Pecah tangis kami berdua. Selama May dan Jenar haji, kami hanya berkabar lewat sambungan WhatsApp. Hari pertama May mengabarkan telah mendarat di Jeddah. Alhamdulilah. Aku tidak tahu May mengambil miqat di mana. Apakah di Bandara King Abdul Aziz atau saat pesawat mendekati Yalamlam. Hanya ada foto yang menunjukkan Jenar berpakaian ihram usai salat sunah ihram dua rakaat hendak berjalan kaki menuju Baitullah.
"Maisa, Masjidil Haram itu gede banget."
"Iya, ta?"
Masjidnya saja gede banget, apalagi Dia.
"Jangan lupa titipan doaku!"
"Yao. Wes rampung ta panjatkan. Dari lantai dua Masjidil Haram. Gak bisa di depan Ka’bah. Pas penuh."
"Yao. Pokok panjatkan. Kamsiaa!"
"Aku gak usah oleh-oleh."
"Eh tau gak, aku udah belikan Mbak Pur emas. Qaqaqa."
"Hahahhahahaa ngakak. Dia pasti pingsan, wuah dapat emas sekarung."

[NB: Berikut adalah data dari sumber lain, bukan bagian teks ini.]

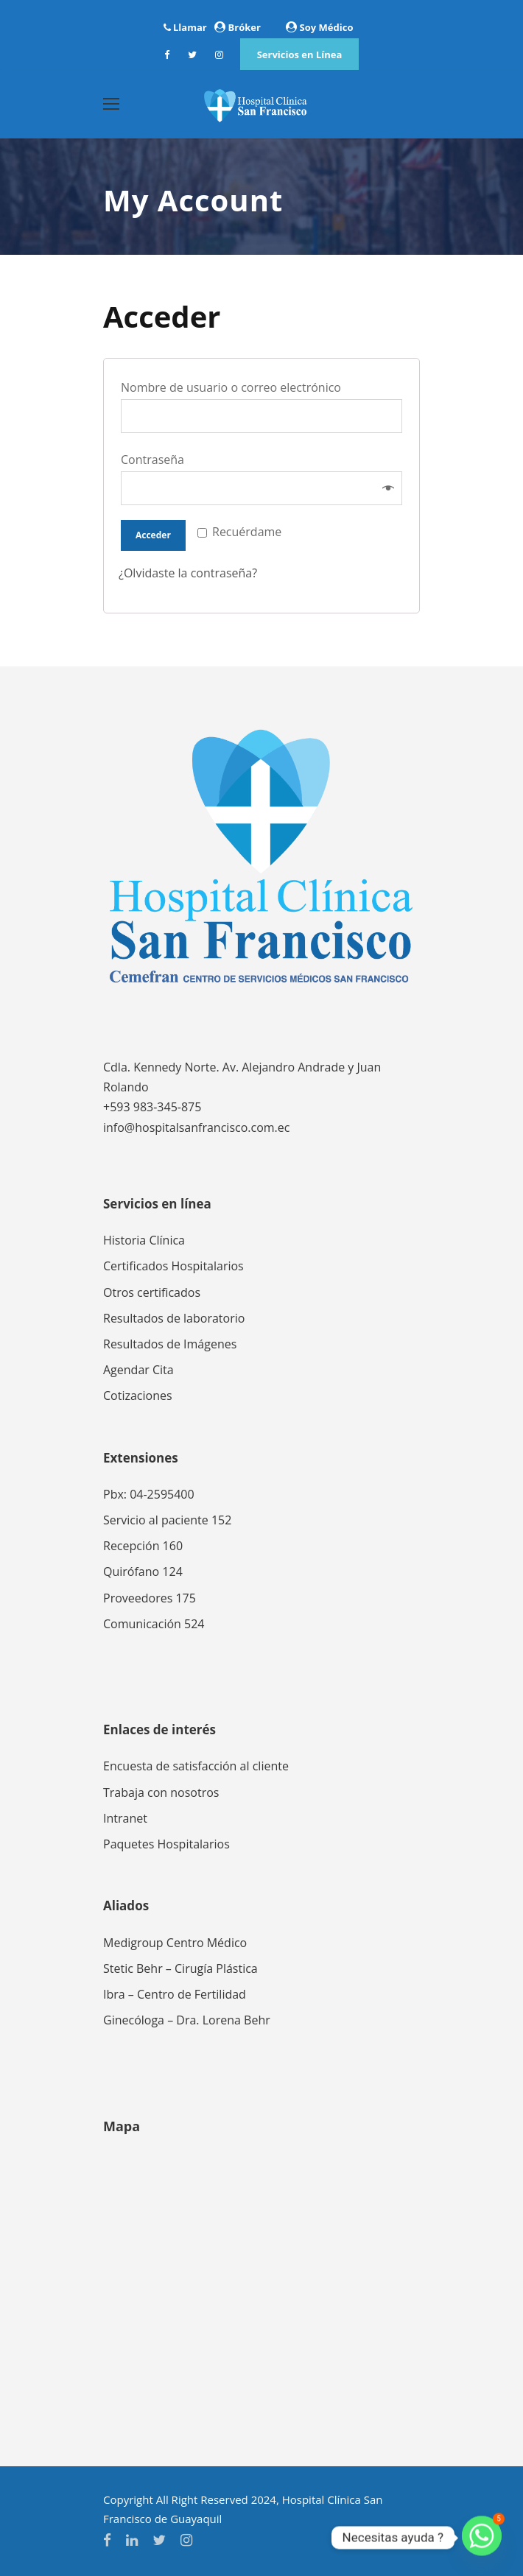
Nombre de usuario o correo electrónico (236, 387)
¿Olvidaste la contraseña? (188, 573)
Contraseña (157, 459)
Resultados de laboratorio (174, 1318)
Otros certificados (151, 1292)
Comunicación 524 (153, 1624)
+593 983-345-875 (152, 1107)
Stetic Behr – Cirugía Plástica (180, 1968)
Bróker (244, 27)
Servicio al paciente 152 (167, 1520)
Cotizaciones (137, 1395)
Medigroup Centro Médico (175, 1943)
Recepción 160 (143, 1546)
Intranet (125, 1818)
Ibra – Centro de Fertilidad (174, 1994)
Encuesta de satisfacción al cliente (196, 1766)
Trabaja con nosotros (161, 1792)
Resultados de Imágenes (169, 1344)
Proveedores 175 (149, 1598)
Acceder (153, 535)
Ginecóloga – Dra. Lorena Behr (186, 2020)
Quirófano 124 (143, 1571)
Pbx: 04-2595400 (148, 1494)
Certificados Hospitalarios (173, 1266)
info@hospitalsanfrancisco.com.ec (196, 1127)
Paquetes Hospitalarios (166, 1844)
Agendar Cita (138, 1370)
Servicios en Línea (300, 54)
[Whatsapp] (482, 2538)
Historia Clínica (144, 1240)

Hari-hari selanjutnya May mengirimkan foto keseharian di sana seraya menunggu puncak musim haji di Arafah. Pukul 02.00 menaiki bus dari hotel ke ke Masjidil Haram. Qiyamul Lail sampai menunggu waktu subuh. Lanjut Salat Duha. Usai duha kembali ke hotel mencuci baju. Atau waktu zuhur, ashar, magrib, isya ia habiskan di Masjidil Haram. Tidak tentu. Tergantung stamina hari itu. Seringnya dia dan Jenar mengambil waktu malam untuk iktikaf di masjid.
"Naik ke rooftop penginapan. Pasang tali jemuran. Ditinggal makan, baju udah kering. Haha."
"Hahh??? Iyaa?? Hahaha."
"Itu di belakang hotelku ada bukit batu. Di balik bukit batu, Masjidil Haram."
"Oh."
"Isinya tanah berbatu."
"Katanya, kalau tanah Arab menghijau, tanda kiamat. Ada di postingan TikTok, Taif menghijau."

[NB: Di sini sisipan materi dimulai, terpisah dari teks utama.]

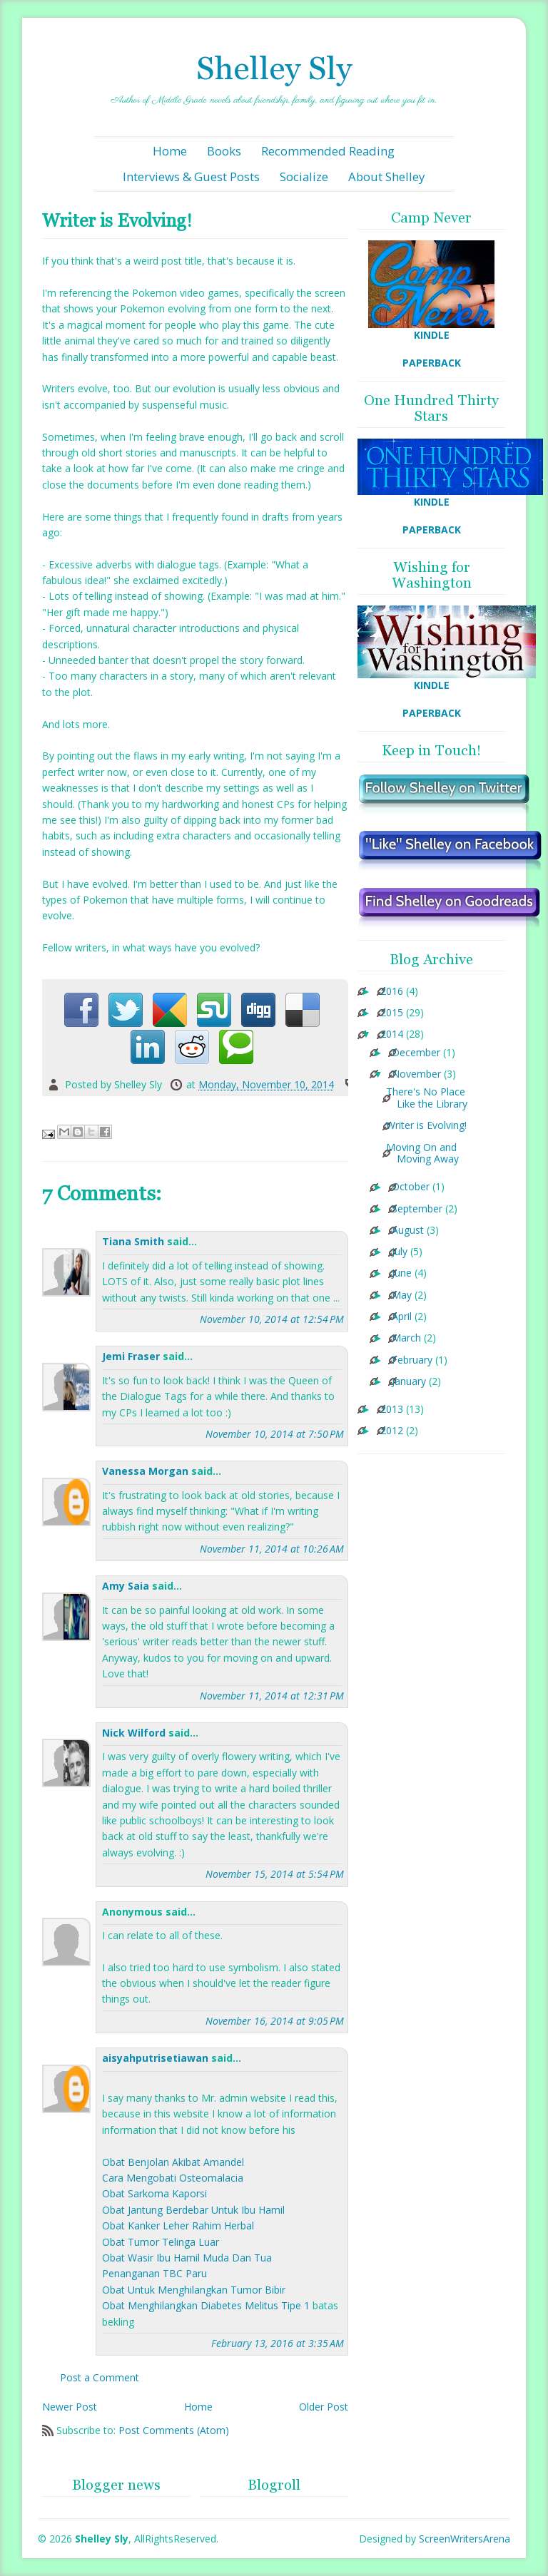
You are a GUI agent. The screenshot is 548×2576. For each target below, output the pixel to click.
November (416, 1074)
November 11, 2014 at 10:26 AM (272, 1548)
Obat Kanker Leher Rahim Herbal (178, 2225)
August (408, 1231)
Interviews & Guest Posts (191, 176)
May (402, 1295)
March (406, 1338)
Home (170, 151)
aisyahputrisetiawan (155, 2058)
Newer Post (69, 2406)
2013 (391, 1410)
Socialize (304, 176)
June (402, 1273)
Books (224, 151)
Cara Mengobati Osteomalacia (172, 2177)
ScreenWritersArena (464, 2538)
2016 (391, 992)
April (402, 1317)
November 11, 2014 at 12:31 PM (272, 1695)
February (412, 1360)
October (411, 1187)
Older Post (323, 2406)
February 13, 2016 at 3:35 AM (277, 2343)
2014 (391, 1034)
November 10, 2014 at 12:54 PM (272, 1319)
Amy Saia (125, 1586)
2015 (391, 1013)
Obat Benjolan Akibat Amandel (173, 2162)
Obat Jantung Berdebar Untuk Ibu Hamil (193, 2210)
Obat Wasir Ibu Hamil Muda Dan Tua (187, 2257)
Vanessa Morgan (145, 1471)
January (409, 1382)
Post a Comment (99, 2377)
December (416, 1053)
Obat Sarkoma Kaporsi (154, 2193)
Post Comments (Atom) (173, 2430)
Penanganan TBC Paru (154, 2273)
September (417, 1209)
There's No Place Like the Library (426, 1098)
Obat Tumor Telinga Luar (160, 2242)
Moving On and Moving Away (422, 1154)
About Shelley (386, 176)
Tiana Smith (133, 1241)
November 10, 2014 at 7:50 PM (275, 1434)
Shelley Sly (274, 68)
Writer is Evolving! (426, 1126)
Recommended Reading (328, 151)
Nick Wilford (134, 1732)
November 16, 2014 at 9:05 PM (275, 2021)
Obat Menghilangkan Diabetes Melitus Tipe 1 (206, 2305)
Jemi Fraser (131, 1356)
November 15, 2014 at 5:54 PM (275, 1874)
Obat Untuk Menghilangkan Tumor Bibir (193, 2289)
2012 (391, 1431)
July (399, 1252)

"Loh, Taif memang lahan pertanian. Banyak kebun mawar di sana."
"Oh."
"Ya, gak 1.000 persen batu. Kalau semuanya batu, dari mana mereka mencukupi kebutuhan dalam negeri. Masak semua sayur impor. Tadi aku ke pasar beli kangkung."
"Loh, ada???"
"Ada semua di pasar Indonesia. Pecel, peyek, sambel goreng. Macem-macem. Wes rasah kuatir nek mbesuk mrene."[1]
"Amin."
Di puncak haji, May bercerita dalam perjalanan ke Arafah banyak jemaah haji yang meninggal. Kata dia haji adalah ibadah fisik. Ada nenek-kakek di rombongan dia usia hampir 80 tahun. Segar bugar. Ya memang agak lambat pergerakannya, namun semua rukun dan syarat wajib haji mereka laksanakan tanpa membayar dam.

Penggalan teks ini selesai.